# [EXERCISE OBJECTIVE]
What you should end up with is an exact copy of the lines from the one holding "Open the English revision history link" through the last line of the entries below, both included, and nothing else; leave every picture out.

□ □ □ □

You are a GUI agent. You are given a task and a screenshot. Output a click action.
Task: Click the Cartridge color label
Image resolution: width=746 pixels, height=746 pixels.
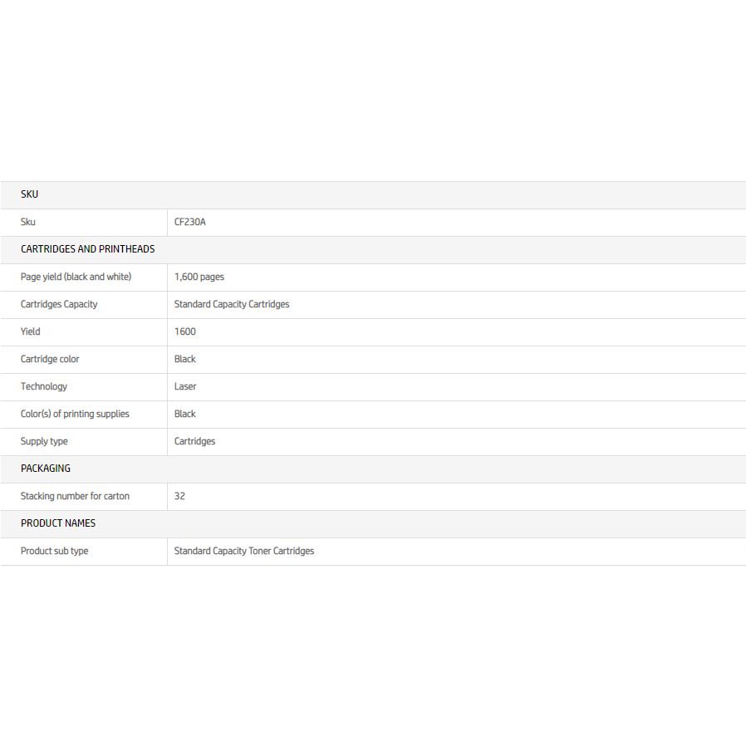click(50, 359)
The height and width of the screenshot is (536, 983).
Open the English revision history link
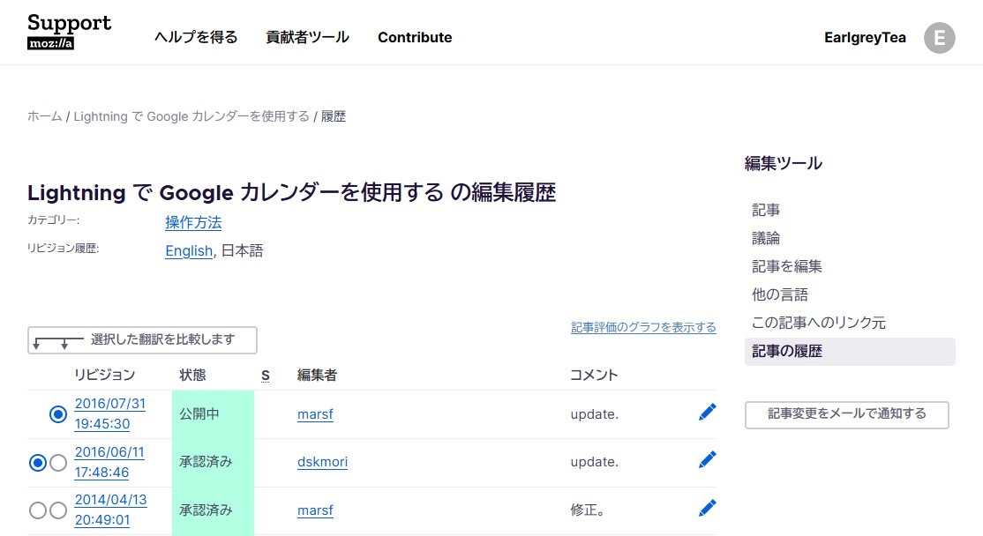(x=188, y=251)
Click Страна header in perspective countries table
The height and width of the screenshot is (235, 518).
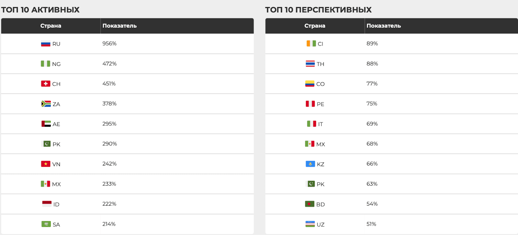click(x=315, y=26)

□ □ □ □

# [ANSWER FOR THE TASK]
Open the English revision history link
(x=188, y=251)
Click Страна header in perspective countries table
The height and width of the screenshot is (235, 518).
click(x=315, y=26)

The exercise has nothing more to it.